HKUDS / UrbanGPT

[KDD'2024] "UrbanGPT: Spatio-Temporal Large Language Models"
https://urban-gpt.github.io
Apache License 2.0
243 stars 31 forks source link

Clarification Needed: Is the Bike Flow Prediction Example Truly Zero-Shot? #24

Open Kaleemullahqasim opened 5 days ago

Kaleemullahqasim commented 5 days ago

I came across the Example-1: Bike Flow Prediction (Zero-shot scenario) in your paper, and I have some concerns regarding the classification of this task as “zero-shot.”

As I understand it, a zero-shot scenario typically involves the model performing a task without being provided any specific prior examples or historical data that directly relate to the task. However, in the provided bike flow prediction example, the model is given 12 time steps of historical inflow and outflow data. This seems to provide the model with concrete examples to base its predictions on, which would generally classify the task as a few-shot or data-driven prediction rather than a zero-shot task.

Could you clarify why this is being labeled as a zero-shot scenario?
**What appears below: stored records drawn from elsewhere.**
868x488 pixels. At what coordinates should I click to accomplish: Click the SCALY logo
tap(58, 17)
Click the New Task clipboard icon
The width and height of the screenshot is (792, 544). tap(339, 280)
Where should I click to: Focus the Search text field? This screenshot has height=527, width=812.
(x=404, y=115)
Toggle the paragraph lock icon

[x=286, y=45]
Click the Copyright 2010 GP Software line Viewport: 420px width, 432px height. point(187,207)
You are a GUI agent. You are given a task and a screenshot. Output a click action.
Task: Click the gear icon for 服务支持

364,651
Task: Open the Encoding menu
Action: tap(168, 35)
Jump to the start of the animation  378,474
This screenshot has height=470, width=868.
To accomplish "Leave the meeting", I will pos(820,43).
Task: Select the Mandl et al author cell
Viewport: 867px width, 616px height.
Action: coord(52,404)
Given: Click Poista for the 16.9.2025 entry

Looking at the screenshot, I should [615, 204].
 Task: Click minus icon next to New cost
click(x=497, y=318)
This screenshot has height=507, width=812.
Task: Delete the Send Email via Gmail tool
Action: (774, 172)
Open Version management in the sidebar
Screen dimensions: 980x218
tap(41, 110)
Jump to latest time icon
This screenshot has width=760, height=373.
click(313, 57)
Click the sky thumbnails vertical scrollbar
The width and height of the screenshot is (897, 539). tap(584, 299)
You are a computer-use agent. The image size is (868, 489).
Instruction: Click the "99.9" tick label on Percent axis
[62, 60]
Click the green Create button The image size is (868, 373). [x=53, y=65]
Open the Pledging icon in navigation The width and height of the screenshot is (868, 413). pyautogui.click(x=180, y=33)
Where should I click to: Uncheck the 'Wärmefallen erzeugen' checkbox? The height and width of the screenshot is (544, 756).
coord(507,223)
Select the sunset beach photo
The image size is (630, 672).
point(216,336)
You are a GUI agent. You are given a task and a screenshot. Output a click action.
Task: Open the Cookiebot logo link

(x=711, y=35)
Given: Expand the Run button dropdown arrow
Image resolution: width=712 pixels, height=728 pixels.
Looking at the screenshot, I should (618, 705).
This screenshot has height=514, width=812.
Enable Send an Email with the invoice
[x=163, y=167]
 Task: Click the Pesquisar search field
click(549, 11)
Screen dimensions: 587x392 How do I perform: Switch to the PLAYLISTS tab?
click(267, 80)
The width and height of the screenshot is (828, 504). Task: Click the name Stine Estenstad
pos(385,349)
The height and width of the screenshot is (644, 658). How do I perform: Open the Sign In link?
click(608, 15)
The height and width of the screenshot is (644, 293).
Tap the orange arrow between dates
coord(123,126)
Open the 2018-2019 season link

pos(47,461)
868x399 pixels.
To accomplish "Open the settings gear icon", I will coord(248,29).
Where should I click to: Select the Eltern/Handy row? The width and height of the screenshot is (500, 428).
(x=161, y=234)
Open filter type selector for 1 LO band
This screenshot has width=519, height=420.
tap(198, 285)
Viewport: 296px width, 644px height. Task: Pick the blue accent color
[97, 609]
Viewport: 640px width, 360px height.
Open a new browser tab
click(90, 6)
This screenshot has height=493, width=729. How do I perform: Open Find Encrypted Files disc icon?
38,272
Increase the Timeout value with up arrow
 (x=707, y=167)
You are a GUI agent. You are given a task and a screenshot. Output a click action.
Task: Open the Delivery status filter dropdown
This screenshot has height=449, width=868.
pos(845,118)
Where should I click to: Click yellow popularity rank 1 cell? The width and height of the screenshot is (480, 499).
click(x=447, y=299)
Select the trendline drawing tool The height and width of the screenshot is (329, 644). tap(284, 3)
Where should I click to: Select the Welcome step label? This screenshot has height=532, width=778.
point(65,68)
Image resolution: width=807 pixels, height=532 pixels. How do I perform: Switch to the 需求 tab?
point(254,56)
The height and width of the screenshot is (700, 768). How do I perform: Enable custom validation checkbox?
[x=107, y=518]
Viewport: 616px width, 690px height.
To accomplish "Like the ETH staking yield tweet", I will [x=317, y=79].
If it is indeed zero-shot, could you explain the reasoning behind the classification, given that historical data is provided for the prediction task?

Thank you for your time and help in clearing this up!

image

Kaleemullahqasim commented 5 days ago

https://huggingface.co/datasets/bjdwh/ST_data_urbangpt/viewer?row=0

even the training dataset is not zero-shot, you did add few-shot examples, but for some reason you always specified they are zeroshots

LZH-YS1998 commented 4 days ago

Hello. We understand the aspects that may be causing confusion. The spatio-temporal prediction task involves forecasting future values based on historical data, whether it occurs in full-shot, few-shot, or zero-shot settings. In this context, we differentiate the zero-shot setting from others based on whether the model has been trained on the historical data from the test regions. If the model has not been trained with data from the test regions, it is considered a zero-shot setting. We have formalized this task in Session 2, titled "Spatio-Temporal Zero-Shot Learning."

Kaleemullahqasim commented 3 days ago

Thank you for clarifying the concept of “Spatio-Temporal Zero-Shot Learning” in your study. I appreciate your explanation of how the zero-shot setting is defined based on the absence of training on the specific test regions.

However, after reviewing the approach, I have a follow-up question. It appears that the model still relies on historical data from the test region for making predictions, which can be viewed as a form of few-shot learning. If the goal is to generalize to new regions without explicit training, could this not be achieved by carefully crafting few-shot prompts that provide the model with the necessary historical data and context during inference?

Why fine-tune or train the model?if prompt with a few shots can fix the whole problem? Which in this case you are still using at the testing stage or prediction stage?